**** Bloc de texte
Les débats télévisés se poursuivent durant les derniers jours de la campagne et les enquêtes d'opinion réalisées à l'issue de ces débats sont presque toutes favorables au Parti travailliste. Les résultats du DNA dans les enquêtes d'opinion n'ont d'ailleurs jamais été aussi élevés depuis mai 2000 ; les sociaux-démocrates semblent en effet être parvenus à mobiliser une large partie de leur électorat alors qu'un grand nombre de leurs sympathisants avaient boudé les urnes lors des dernières élections législatives du 10 septembre 2001. « Nous avons dit clairement que nous oeuvrerons en faveur des plus âgés et des écoles et que nous en terminerons avec le système d'impôt anti-social du gouvernement. Nous représentons une alternative claire quand les forces opposées sont une minorité obscure. La majorité au pouvoir a tenté de nous salir mais elle a échoué » a déclaré Jens Stoltenberg pour expliquer les bons résultats de sa formation dans les sondages. Le dirigeant social-démocrate jouit d'une forte popularité qui dépasse d'ailleurs son propre électorat. Selon une enquête d'opinion, près d'un tiers des sympathisants du Parti conservateur (30%) affirment préférer Jens Stoltenberg à Kjell Magne Bondevik comme Premier ministre ; 44% des proches du Parti du progrès partagent cet avis, rejoignant ainsi les sentiments contre Kjell Magne Bondevik exprimés par leur leader. « Ces enquêtes montrent que ce que je dis est juste : le problème, c'est Kjell Magne Bondevik » a déclaré Carl Hagen en commentant ce sondage.
Les dernières enquêtes d'opinion montrent également que le Parti travailliste et le Parti du progrès possèdent les électorats les plus stables, celui du Parti chrétien-populaire figurant au contraire parmi les plus instables. « La stabilité du Parti du progrès est une nouveauté par rapport aux précédentes élections et cela signifie que la formation possède plus de chance que jamais de voir se concrétiser les intentions de vote en sa faveur le 12 septembre prochain » déclare le politologue Bernt Aardal.
********
**** Source des données
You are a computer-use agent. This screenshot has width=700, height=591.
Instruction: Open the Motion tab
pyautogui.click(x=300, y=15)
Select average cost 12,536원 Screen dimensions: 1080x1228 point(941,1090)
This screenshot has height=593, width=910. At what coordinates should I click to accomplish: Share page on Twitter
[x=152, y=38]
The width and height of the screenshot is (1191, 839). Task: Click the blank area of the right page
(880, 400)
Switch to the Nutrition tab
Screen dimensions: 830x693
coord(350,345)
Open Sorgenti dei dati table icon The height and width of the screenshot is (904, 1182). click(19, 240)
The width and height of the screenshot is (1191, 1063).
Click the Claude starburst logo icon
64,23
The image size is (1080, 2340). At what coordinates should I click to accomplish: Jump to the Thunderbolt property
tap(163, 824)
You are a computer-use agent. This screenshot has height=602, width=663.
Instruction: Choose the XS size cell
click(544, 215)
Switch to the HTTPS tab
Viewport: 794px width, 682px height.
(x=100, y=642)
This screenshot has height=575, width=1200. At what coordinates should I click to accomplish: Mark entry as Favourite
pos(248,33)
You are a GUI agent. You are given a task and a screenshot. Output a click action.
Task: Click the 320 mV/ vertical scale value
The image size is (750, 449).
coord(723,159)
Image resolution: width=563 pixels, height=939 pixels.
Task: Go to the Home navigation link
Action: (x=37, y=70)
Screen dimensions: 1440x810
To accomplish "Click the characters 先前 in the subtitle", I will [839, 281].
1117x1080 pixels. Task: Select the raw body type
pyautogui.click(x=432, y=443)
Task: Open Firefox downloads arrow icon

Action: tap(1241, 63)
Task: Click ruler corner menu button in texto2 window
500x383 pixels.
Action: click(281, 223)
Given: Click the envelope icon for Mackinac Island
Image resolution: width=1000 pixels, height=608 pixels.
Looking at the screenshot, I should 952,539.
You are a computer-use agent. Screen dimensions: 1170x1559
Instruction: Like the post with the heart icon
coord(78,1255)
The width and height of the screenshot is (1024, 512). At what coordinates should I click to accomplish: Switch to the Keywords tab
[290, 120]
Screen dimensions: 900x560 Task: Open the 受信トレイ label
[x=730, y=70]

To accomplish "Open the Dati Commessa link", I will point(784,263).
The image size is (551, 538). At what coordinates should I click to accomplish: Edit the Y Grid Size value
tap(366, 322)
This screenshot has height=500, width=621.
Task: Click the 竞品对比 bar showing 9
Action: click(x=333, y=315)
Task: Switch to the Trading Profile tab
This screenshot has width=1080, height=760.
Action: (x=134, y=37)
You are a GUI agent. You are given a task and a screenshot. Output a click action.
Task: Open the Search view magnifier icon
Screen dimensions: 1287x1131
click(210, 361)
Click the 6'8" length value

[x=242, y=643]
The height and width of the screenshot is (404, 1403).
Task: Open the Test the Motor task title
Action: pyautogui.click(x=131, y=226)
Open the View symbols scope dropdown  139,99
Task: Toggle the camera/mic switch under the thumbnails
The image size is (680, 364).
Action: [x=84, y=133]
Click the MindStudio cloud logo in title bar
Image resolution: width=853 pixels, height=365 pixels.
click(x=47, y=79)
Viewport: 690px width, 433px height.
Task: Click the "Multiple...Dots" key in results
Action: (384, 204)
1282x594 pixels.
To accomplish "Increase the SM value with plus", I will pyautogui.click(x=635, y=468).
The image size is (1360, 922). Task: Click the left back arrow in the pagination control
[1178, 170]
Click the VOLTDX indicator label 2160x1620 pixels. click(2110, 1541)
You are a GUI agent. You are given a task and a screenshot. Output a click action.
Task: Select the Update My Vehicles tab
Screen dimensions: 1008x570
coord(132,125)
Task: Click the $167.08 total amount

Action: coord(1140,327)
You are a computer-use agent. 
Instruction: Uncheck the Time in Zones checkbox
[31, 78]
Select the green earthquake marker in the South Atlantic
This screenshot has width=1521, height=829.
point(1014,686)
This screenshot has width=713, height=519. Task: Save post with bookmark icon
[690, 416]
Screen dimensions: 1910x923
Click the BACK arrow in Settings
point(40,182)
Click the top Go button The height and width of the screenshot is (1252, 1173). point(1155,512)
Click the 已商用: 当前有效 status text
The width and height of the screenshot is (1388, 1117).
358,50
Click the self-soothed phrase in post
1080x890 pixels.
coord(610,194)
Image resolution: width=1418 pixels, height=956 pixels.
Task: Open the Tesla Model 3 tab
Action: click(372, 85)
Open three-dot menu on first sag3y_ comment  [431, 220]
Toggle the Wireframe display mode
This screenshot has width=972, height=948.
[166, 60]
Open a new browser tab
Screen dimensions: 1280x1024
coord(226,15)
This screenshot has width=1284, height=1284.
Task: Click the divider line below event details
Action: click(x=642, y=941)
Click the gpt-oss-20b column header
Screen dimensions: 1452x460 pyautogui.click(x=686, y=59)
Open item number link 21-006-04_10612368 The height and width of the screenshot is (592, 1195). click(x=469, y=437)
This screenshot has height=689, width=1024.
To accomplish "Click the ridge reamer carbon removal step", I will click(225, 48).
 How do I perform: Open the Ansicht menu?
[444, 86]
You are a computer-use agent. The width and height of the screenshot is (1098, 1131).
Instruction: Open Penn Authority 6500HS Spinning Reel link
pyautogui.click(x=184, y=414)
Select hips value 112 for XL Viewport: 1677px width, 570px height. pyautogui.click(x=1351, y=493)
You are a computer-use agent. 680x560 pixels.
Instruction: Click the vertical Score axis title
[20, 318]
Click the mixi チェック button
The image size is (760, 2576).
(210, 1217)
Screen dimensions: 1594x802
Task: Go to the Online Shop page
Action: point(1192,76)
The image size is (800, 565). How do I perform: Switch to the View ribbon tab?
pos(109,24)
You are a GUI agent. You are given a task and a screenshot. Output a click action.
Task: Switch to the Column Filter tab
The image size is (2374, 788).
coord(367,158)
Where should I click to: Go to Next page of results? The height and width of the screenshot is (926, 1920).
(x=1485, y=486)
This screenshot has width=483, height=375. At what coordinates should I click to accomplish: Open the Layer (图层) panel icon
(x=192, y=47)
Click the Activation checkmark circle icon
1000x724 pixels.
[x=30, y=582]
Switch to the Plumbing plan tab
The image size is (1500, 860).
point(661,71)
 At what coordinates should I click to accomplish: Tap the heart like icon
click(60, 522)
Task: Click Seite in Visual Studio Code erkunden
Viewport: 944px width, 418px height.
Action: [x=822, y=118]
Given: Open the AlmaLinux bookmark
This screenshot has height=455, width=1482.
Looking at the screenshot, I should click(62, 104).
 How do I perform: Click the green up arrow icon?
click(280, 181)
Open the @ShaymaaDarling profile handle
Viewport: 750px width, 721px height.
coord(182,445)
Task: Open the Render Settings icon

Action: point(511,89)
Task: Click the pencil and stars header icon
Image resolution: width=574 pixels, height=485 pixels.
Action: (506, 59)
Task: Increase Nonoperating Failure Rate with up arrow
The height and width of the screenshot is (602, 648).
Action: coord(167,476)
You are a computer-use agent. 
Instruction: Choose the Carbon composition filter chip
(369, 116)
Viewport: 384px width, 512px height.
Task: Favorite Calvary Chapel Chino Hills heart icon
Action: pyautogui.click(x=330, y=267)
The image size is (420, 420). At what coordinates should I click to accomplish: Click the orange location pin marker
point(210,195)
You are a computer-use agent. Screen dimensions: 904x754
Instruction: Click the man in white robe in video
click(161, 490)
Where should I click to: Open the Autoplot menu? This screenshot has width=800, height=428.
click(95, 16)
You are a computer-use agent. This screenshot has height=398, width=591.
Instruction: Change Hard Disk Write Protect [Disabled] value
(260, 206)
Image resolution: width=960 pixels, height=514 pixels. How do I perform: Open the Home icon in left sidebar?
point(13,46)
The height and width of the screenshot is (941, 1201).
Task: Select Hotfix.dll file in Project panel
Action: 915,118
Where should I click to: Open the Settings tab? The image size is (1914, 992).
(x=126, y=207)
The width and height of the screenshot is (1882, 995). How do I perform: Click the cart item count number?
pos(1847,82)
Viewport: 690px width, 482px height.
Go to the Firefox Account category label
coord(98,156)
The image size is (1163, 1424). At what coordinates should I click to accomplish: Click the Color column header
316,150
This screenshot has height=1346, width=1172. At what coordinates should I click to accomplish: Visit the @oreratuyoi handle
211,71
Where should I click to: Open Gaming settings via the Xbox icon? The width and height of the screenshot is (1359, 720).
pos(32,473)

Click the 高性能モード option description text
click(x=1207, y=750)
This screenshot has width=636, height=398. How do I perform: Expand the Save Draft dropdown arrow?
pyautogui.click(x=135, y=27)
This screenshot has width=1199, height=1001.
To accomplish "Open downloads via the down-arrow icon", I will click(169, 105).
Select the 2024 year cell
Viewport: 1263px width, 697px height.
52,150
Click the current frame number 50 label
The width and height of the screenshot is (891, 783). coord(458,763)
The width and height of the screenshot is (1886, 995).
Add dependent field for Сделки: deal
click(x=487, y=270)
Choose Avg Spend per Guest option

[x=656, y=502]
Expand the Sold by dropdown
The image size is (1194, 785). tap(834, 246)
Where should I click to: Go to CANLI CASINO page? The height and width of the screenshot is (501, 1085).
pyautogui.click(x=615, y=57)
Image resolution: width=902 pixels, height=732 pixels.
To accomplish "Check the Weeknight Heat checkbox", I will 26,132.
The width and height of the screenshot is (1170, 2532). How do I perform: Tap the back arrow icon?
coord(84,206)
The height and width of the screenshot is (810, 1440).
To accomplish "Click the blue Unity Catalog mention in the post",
********
*Consigne*.
Répondez à ces questions sur le texte consacré à la campagne électorale :
1. À quelle date ont eu lieu les dernières élections législatives ?
2. Quelle part des proches du Parti du progrès préfère Jens Stoltenberg à Kjell Magne Bondevik comme Premier ministre ?
3. Quel parti a un électorat parmi les plus instables ?
Le listing vient d'une autre source.

*Réponse*.
1. Le 10 septembre 2001.
2. 44 %.
3. Le Parti chrétien-populaire.